I am currently sitting on the patio of a beach condo I rented for a few days in Carolina Beach, which is on the North Carolina coast, just outside of Wilmington.
I started my annual tradition of solo vacations 9 years ago. I was working for Goldman Sachs at the time and I LOVED my job; I worked with really, really smart people and had fantastic bosses my entire time there. I enjoyed the work and was challenged. It was also an extremely competitive environment, part of which I thrived on, and part of which really burned me out. I hadn’t taken any time off in a while and was feeling frayed. I finally booked a 2.5 day trip to Park City, by myself. I got a great room at nice resort (Utah travel tip: you can get sweet discounts at all the super nice lodges in the summer and don’t have to deal with all that pesky snow 😉 ). I worked out, I went shopping, I got a massage, I went to restaurants by myself, I hiked by myself (on a well-travel path – safety first!). It was HEAVENLY. It was also really empowering.
I love my friends and family dearly, and I love spending time with them and traveling them. But there is something about a solo vacation and that precious alone time, away from the responsibilities of work and home. Being able to do whatever I want, when I want, with no concessions or no schedule. It sounds a bit selfish, right? Yeah, it is. That’s the point. It’s so rare that we live just for ourselves without considering others – and that is a good thing. We can’t all walk around being selfish and self-centered assholes in our daily lives. But I’m a FIRM believer in self care (and I have a blog post dedicated to that topic alone in the works!), and one of the best ways to ensure self care happens is taking a solo vacation. Find things that feel indulgent – and DO THEM.
I love running and doing CrossFit and did both of those yesterday. I went to CrossFit Carolina Beach and then took an easy run. But I also make a point to fit leisurely walks and/or yoga into my vacation. Both of those are a big change from my normal workout routine and feel like completely indulgent self-care.

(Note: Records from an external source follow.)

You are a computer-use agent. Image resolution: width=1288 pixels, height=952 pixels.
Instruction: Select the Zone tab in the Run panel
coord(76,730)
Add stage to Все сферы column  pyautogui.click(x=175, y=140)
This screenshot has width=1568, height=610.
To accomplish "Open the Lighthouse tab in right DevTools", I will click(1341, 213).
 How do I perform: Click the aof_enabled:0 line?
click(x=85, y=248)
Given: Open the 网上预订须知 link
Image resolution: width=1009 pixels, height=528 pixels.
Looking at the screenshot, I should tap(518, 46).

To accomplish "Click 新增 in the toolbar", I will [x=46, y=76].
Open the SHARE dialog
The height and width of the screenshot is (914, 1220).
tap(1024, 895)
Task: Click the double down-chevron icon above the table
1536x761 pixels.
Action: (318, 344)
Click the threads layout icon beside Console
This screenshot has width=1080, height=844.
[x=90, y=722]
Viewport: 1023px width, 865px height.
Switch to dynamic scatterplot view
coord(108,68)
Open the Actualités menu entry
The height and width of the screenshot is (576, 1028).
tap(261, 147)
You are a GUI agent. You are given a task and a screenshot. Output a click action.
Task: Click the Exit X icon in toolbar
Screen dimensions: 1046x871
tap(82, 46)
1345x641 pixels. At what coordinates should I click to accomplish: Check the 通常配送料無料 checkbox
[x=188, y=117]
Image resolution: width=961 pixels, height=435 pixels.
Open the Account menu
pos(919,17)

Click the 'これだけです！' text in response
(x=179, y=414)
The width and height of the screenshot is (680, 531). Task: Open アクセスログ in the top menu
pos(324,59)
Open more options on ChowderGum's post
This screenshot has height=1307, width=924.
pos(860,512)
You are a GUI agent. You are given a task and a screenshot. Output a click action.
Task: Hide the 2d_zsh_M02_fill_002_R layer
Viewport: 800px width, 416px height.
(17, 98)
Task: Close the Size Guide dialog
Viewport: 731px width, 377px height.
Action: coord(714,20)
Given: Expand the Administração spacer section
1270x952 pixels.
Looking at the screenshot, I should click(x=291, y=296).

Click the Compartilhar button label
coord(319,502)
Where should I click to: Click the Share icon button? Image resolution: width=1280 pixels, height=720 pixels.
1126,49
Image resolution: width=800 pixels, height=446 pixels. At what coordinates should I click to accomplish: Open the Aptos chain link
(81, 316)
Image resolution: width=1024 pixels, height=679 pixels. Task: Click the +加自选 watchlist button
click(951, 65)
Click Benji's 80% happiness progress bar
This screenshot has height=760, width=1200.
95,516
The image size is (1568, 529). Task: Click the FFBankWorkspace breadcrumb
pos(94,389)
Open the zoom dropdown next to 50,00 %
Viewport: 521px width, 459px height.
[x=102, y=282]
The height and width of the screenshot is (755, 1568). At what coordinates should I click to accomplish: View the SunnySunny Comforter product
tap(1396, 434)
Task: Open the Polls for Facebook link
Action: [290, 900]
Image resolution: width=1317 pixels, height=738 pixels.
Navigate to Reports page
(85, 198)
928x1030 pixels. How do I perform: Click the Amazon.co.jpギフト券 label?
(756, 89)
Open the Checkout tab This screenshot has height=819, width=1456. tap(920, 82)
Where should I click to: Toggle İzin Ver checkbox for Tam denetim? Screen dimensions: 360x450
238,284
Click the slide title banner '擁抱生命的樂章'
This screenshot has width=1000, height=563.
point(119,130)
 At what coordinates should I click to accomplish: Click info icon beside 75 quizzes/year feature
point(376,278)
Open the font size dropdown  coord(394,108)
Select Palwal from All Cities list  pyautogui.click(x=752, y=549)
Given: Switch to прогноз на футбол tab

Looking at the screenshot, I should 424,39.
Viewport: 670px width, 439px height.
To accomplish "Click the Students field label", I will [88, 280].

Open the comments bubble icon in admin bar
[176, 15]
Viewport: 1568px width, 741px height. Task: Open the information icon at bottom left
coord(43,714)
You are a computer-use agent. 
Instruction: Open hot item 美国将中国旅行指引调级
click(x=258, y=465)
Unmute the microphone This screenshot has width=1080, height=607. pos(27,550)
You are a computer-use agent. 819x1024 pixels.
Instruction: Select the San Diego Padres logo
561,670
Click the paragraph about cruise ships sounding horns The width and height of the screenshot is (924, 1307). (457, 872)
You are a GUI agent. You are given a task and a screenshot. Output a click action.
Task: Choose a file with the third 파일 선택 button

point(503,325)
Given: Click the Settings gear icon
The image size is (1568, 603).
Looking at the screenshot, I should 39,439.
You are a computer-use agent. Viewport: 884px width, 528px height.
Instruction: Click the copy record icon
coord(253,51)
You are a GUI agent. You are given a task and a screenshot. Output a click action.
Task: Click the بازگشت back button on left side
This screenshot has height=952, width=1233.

I love early mornings (especially at the beach) but I’ve been seriously lacking in sleep. So I slept in until 8 AM this morning and didn’t worry about “all the hours I lost in the day.” Again, it felt super indulgent. If I had been with someone else, I would have felt the pressure to get up to make sure they weren’t waiting on me and to make sure coffee was ready and breakfast was planned out.
I love writing and I’ve realized I do my best writing in the mornings, but with my current schedule, I rarely have time to write before heading into the office. Being able to sit on the deck and write this post at 9 AM feels super indulgent.
I love traveling with others and sharing in new experiences or relishing in the comfort of familiar places. But when you travel with others, there is naturally give and take and more effort that goes into planning and deciding what to do. When I travel by myself, I set the schedule (or lack thereof), and I make all the decisions. And both of those are really good for me – I tend to OVER-schedule so when I travel alone, I try not to set a schedule and just go with the flow (which then benefits others I travel with because I have practice in being less planner crazy.;). And I can be extremely indecisive (my closest friends are nodding their heads vigorously) and traveling alone forces me to make all the decisions, even something as simple as where to eat and when to workout.
Traveling alone also gives me lots of time to think. At home, there is always something to do and I get so focused on getting things done, that I rarely leave truly quiet time. My walks turn into walks listening podcasts. My runs turn into “what music will help me run the fastest?” An evening alone turns into folding laundry with the Food Network on. None of these are bad – but it fills my brain with other things and doesn’t leave space for my own thoughts to come through. Without all the responsibilities and pressures of home, I’m more inclined to take it easy and be easy on myself. But something about being with others on vacation trips the circuit to get back into “go go go” mode so I don’t inconvenience anyone; I try to do all “my things” as quickly and efficiently as possible, defeating the purpose of vacation. And I think women are especially prone to this – we want to make others happy so much (which is a beautiful and lovely trait), but we often exchange our self care and mental health in doing so.
Sometimes I do 100% solo vacations and other times I have someone meet me after a few days – both are great. I have a friend coming to the beach later this evening and she’ll be with me through Sunday. I’m excited to have some company but I’m relishing in my alone time for the rest of the day. So with that, I’m off to go on a walk and find some breakfast and maybe a yoga class later!
Do you travel alone? Does it scare you? I hear from a lot of people that they’re uncomfortable with it. Granted you need to be smart about where you go and where you stay, but I think it’s definitely feasible!
If you’ve traveled alone, what did you love about it? Any tips? If you haven’t, where would you want to go?